PROVIDED TEXT:
▶

**SPOILERS FOR FINAL SEASON OF HBO’S INSECURE.**
HBO’s Insecure is back and Black Twitter can return to its favorite social media pastime: arguing about the choices (and messes) of its core characters, especially Issa Dee (Issa Rae) and Molly Carter (Yvonne Orji).
When we return into the world of Insecure, the gang is going to Stanford for their 10-year reunion, and Issa, who has started and is running her own company called the BLOCC—which has an acronym she can barely recall—is asked to be on a panel. During the panel she, along with other CEO alumni, is asked when she felt “stable.”
After already stumbling to connect with the audience, rather than give a fluffy answer, Issa is honest. She doesn’t know if she feels stable. She doesn’t know if this job is the right decision, but she needs to live in it and move forward.
There was something almost surreally pre-pandemic about the previous season of Insecure. The freedom of mobility in the characters’ lives to throw block parties, travel on international vacation, feel settled in something that had upward mobility.
Yet, in the personal world, fissures cracked within Issa and Molly’s friendship, Molly’s relationship with Andrew (Alexander Hodge), Tiffany (Amanda Seales) becoming a new mother, and the usual Issa/Lawrence (Jay Ellis) mess.
Throughout the pandemic, I have found people clinging to their pre-established relationships with a cuffing season-like intensity. Now, as the pandemic is still ongoing but people are desperate to live once more, things are changing. People are quitting their jobs, ending relationships.
Or, on the flip side, finally getting married or taking that new step towards something.
In many ways, that is what “Reunited, Okay?”sums up: stepping towards something new and allowing yourself to be uneasy, while embracing change. Stability is not always one thing, and it can’t exist if you don’t actually know what you want or need from yourself and others.

◀

REQUIRED ACTIONS:
• A. Translate this sentence from the piece about Insecure into Spanish: "Stability is not always one thing, and it can’t exist if you don’t actually know what you want or need from yourself and others."
• B. Transcribe the piece about Insecure from "When we return" up to and including "and move forward.".
Rely only on the piece about Insecure above.

EXTRACTED MATERIAL:
▶

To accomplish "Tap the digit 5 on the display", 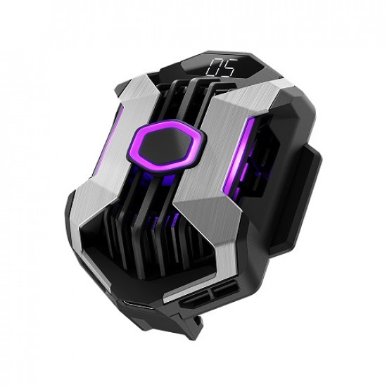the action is [229, 68].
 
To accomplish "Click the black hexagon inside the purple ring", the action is [164, 146].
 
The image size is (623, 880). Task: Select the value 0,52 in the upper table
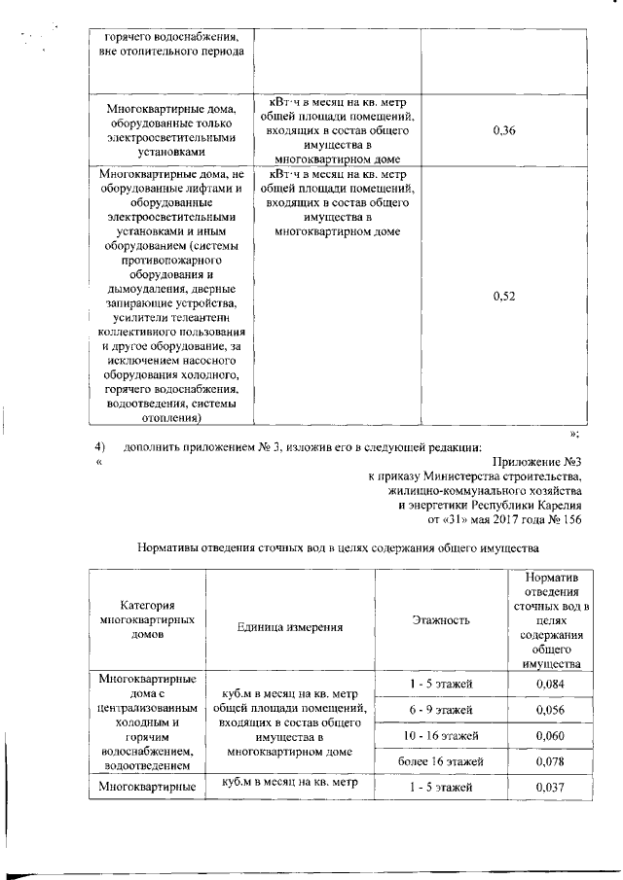pyautogui.click(x=504, y=297)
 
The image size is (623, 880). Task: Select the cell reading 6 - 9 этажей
pyautogui.click(x=441, y=711)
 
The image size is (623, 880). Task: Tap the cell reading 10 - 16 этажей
pyautogui.click(x=441, y=736)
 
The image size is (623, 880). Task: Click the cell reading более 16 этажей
pyautogui.click(x=441, y=760)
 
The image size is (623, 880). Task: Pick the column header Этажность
pyautogui.click(x=441, y=619)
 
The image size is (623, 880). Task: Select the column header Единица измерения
pyautogui.click(x=290, y=626)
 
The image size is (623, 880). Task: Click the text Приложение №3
pyautogui.click(x=537, y=462)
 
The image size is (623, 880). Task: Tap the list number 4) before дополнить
pyautogui.click(x=99, y=447)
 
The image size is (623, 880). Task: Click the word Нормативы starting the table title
pyautogui.click(x=172, y=548)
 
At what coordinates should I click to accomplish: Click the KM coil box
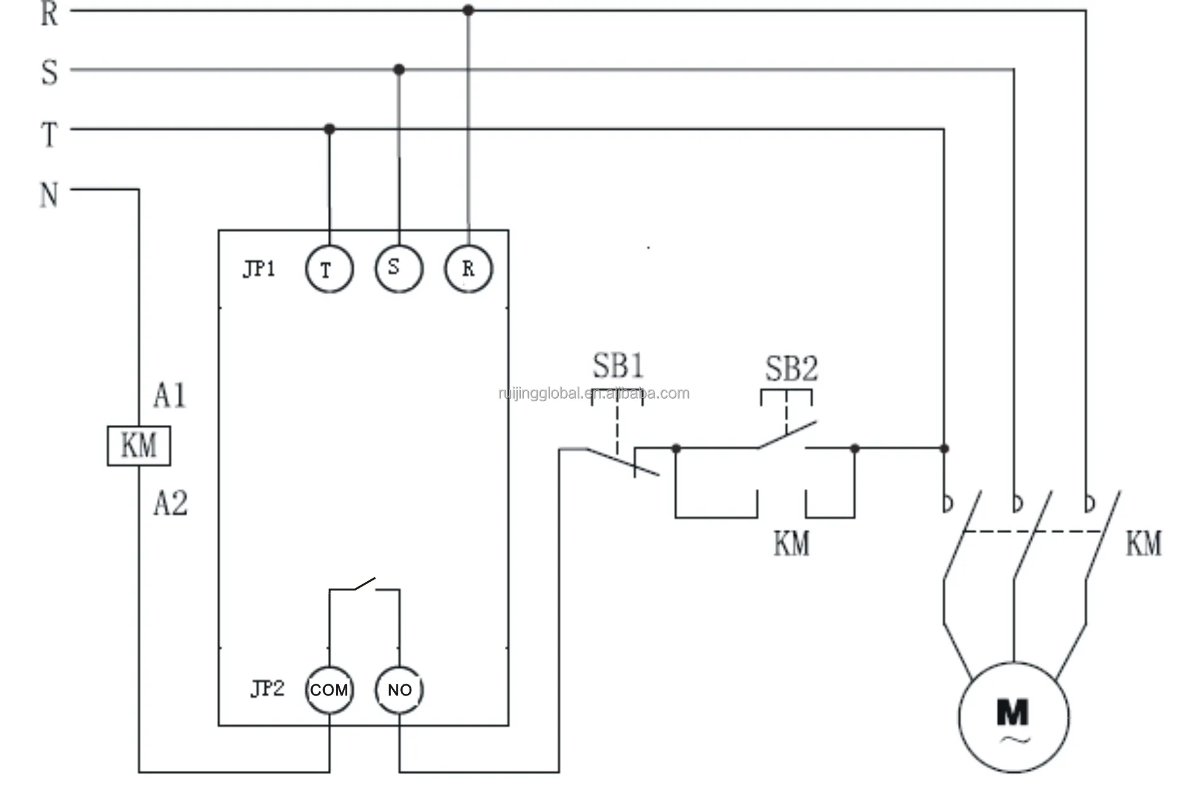(138, 445)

◀

SOLUTION LIST:
• A. La estabilidad no siempre es una sola cosa, y no puede existir si no sabes realmente lo que quieres o necesitas de ti mismo y de los demás.

• B.
When we return into the world of Insecure, the gang is going to Stanford for their 10-year reunion, and Issa, who has started and is running her own company called the BLOCC—which has an acronym she can barely recall—is asked to be on a panel. During the panel she, along with other CEO alumni, is asked when she felt “stable.”
After already stumbling to connect with the audience, rather than give a fluffy answer, Issa is honest. She doesn’t know if she feels stable. She doesn’t know if this job is the right decision, but she needs to live in it and move forward.